Forte de cette longue expérience, trois nouvelles initiatives audacieuses et lourdes ont été engagées dernièrement par chacun des grands acteurs européens, Commission Européenne, Banque Centrale et Acteurs du marché, et qui impliquent à chaque fois un engagement fort d’accompagnement des deux autres.
La Commission Européenne a fait adopter en 2020 la première stratégie européenne pour les paiements de détail (Retail Payment Strategy ou RPS), qui a fêté sa première année en septembre dernier, et qui fixe des objectifs à long terme pour l’Europe.
Après une réflexion en profondeur sur les enjeux d’une monnaie digitale centrale (l’euro numérique), les Banques centrales de l’Eurosystème ont engagé une phase d’investigation en vue d’une décision à venir en 2023 sur sa mise en œuvre à moyen terme.
Enfin, après une réflexion commune, l’European Payments Initiative (EPI), combinant banquiers et acquéreurs, a été lancée en juillet 2020, ouvrant la voie à la création d’un scheme international de paiement, concurrent des grands schemes américains et asiatiques. Et fin novembre 2021, un pas important a été franchi par le Conseil d’administration d’EPI, qui a exprimé son intention de convertir la société intérimaire en une société cible, chaque actionnaire étant appelé à confirmer sa participation avant la fin de l’année en cours.
Pour que ces trois initiatives réussissent, elles doivent impérativement combiner ce qui a fait la force des succès européens, à savoir un consensus sur un objectif clair et ambitieux, appuyé chaque fois que nécessaire par une règlementation solide, un scénario qui combine un pilotage central et une mise en œuvre décentralisée, et un engagement de l’ensemble des acteurs de la Place européenne pour sa réalisation.
La France qui exercera la présidence de l’Union Européenne au premier semestre 2022, se doit de donner toutes leurs chances de succès à ces trois initiatives.

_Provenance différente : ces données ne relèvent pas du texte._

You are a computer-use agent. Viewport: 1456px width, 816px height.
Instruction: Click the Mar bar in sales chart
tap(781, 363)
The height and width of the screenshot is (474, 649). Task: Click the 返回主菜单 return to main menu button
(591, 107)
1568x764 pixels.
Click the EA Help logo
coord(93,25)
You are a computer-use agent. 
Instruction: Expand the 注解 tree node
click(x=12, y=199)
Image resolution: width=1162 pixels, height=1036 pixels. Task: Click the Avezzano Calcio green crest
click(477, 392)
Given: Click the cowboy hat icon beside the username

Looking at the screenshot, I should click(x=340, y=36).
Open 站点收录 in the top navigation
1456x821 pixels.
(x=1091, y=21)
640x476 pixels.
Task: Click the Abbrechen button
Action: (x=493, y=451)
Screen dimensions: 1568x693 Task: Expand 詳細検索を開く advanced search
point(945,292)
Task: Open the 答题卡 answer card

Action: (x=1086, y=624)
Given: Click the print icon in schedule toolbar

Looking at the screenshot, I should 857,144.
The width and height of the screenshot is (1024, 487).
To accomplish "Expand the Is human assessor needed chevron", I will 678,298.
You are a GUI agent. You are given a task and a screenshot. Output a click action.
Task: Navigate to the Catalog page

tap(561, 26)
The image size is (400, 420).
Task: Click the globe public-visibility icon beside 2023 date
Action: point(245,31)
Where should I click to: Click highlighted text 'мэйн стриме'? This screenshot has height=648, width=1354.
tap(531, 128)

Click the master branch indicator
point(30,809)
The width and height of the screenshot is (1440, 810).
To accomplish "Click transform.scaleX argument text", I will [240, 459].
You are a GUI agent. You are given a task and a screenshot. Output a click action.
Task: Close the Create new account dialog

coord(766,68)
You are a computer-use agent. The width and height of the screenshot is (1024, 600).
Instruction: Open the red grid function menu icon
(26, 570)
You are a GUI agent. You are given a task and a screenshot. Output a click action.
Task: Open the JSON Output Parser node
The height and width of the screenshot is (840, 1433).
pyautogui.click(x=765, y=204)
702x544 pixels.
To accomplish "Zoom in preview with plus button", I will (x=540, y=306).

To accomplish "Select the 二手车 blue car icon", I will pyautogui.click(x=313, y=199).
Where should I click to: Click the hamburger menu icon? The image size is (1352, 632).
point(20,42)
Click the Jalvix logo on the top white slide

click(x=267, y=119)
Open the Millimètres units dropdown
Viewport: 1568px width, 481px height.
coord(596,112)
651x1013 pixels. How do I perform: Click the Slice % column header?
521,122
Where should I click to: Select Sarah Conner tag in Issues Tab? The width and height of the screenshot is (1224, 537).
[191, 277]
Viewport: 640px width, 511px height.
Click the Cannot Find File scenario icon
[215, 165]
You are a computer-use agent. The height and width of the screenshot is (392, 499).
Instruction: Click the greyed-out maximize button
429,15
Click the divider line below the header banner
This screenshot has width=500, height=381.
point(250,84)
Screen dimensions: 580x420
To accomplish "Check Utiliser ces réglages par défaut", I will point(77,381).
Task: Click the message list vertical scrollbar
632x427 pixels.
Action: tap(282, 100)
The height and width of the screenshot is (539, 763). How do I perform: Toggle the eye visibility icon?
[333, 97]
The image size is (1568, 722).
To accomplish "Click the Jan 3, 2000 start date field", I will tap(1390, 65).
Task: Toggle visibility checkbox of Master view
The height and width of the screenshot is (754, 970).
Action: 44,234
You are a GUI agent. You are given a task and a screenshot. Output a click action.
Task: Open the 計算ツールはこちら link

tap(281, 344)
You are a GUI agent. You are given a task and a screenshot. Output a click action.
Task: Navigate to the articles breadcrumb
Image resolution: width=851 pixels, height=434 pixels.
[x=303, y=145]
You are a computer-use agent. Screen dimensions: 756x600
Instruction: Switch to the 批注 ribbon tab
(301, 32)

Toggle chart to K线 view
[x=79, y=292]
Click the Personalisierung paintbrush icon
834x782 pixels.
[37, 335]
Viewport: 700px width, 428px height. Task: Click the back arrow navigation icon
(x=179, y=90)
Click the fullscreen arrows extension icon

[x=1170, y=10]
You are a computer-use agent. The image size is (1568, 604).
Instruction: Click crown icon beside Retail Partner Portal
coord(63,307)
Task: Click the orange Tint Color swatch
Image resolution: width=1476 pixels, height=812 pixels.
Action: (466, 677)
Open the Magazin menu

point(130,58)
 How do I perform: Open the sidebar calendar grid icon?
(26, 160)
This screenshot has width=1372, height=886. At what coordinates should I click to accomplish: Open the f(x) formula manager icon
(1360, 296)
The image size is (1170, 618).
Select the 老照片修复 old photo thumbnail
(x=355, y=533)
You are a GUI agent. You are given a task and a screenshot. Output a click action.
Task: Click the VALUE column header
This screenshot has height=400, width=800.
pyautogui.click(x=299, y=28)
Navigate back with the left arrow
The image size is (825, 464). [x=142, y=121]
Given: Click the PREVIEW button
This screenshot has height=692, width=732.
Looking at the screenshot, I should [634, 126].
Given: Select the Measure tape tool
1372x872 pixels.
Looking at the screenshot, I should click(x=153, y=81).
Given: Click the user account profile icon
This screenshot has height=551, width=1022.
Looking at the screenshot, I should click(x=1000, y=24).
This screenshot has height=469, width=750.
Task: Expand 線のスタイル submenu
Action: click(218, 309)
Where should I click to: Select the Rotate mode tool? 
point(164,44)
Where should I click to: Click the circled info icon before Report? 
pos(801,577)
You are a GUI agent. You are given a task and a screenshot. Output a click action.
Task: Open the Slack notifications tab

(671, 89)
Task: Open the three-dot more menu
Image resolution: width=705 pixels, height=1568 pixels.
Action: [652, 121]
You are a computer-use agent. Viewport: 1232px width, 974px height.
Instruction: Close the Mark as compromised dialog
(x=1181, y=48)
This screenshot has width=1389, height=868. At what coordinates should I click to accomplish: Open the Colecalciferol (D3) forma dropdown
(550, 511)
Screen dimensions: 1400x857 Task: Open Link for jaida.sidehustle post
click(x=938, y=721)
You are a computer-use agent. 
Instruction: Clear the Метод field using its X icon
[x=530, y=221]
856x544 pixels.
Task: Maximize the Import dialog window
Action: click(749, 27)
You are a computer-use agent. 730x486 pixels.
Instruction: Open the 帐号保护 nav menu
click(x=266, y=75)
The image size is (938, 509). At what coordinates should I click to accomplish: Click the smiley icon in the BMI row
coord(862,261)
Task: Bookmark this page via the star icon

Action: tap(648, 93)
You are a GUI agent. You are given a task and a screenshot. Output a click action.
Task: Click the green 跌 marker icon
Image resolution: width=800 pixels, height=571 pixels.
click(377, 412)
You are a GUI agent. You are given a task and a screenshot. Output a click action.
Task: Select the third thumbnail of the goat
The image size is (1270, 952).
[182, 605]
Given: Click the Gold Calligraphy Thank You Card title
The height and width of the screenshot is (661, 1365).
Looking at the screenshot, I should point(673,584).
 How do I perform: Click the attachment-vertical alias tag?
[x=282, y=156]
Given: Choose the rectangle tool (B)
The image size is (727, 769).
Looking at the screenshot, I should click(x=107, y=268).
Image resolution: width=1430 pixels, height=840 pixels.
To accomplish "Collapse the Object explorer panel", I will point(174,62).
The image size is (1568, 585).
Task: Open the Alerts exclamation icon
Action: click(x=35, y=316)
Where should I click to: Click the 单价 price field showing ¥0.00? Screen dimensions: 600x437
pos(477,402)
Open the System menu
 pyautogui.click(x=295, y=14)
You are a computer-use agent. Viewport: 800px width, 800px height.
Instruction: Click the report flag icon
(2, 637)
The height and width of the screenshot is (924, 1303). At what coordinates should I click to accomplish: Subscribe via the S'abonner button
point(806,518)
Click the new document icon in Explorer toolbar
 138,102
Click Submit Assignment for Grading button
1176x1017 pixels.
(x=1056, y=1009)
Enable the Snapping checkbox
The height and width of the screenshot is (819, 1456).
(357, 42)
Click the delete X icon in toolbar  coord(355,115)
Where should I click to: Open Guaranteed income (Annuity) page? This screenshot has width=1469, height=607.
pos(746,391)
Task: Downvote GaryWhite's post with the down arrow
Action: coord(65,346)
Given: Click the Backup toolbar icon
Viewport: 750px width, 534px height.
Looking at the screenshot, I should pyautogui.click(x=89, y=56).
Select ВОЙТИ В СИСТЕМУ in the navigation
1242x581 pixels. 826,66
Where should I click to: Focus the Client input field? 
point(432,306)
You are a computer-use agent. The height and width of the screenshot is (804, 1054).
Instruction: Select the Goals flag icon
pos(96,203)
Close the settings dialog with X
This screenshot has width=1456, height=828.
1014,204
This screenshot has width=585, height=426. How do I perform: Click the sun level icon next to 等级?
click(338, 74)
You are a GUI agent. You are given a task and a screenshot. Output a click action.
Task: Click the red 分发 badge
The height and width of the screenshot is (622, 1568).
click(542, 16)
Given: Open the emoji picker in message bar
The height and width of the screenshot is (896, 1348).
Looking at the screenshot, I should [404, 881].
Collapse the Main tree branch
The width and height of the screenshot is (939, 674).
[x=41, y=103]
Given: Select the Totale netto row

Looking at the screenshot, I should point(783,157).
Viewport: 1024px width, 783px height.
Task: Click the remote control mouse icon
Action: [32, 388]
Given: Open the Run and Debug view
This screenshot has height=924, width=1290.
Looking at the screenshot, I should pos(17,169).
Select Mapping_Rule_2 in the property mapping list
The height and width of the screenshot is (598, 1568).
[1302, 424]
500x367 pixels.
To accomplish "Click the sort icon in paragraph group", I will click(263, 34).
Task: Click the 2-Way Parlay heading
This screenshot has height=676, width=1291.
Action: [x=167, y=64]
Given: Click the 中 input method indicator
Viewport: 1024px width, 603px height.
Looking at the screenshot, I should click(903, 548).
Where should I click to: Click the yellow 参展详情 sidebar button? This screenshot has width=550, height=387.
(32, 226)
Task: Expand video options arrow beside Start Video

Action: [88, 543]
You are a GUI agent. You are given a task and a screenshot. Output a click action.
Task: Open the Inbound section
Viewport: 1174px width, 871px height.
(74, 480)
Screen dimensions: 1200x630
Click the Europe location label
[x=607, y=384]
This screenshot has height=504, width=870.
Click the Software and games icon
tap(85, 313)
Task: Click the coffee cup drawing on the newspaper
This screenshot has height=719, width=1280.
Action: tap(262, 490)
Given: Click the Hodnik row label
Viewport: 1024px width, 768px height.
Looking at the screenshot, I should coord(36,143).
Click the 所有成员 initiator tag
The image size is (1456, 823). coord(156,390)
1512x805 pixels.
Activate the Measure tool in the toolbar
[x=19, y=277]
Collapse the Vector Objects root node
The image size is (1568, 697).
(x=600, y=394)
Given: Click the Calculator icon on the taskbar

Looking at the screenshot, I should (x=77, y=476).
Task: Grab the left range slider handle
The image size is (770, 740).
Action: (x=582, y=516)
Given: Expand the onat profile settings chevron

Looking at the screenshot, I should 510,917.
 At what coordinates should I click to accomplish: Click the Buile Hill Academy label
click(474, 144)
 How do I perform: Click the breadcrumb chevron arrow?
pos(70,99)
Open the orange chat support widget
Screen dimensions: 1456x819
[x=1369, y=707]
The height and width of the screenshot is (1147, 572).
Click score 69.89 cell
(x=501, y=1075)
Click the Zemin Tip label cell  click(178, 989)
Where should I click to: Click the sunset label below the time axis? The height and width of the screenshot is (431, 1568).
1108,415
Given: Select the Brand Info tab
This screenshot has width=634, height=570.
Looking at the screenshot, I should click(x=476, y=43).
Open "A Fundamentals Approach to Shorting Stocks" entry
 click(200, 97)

Pour la RPS, trois objectifs clés sont à atteindre, comme l’ont illustré les échanges lors de la table ronde de nos Rencontres du 9 novembre dernier (voir le compte rendu dans la Newsletter et sur le site) :
- Donner une impulsion forte à l’Instant Payment mais aussi au Request-To-Pay et à la facturation électronique, à la politique de valorisation de la donnée, à l’identité numérique et à la signature électronique, … ;
- Lever les barrières domestiques aux paiements européens, notamment avec le lancement d’un « Schengen » dans la lutte contre la fraude ; en favorisant les initiatives paneuropéennes, comme le projet EPI, qu’il faut accompagner notamment en favorisant son élargissement aux pays européens réfractaires, l’obtention de moyens financiers et la consolidation de son modèle économique, qui en assureront les moyens de succès ; et, par ailleurs, en favorisant l’émergence de champions et de licornes européennes dans les paiements, notamment la création d’un grand système de clearing paneuropéen ;
- Donner un cadre solide, au-delà de l’adoption définitive du projet MiCA, à l’Europe digitale dans les paiements, notamment par la constitution d’un consensus sur la mise en œuvre de monnaies digitales, centrale et privées, et en favorisant la création d’une industrie européenne puissante des cryptopaiements.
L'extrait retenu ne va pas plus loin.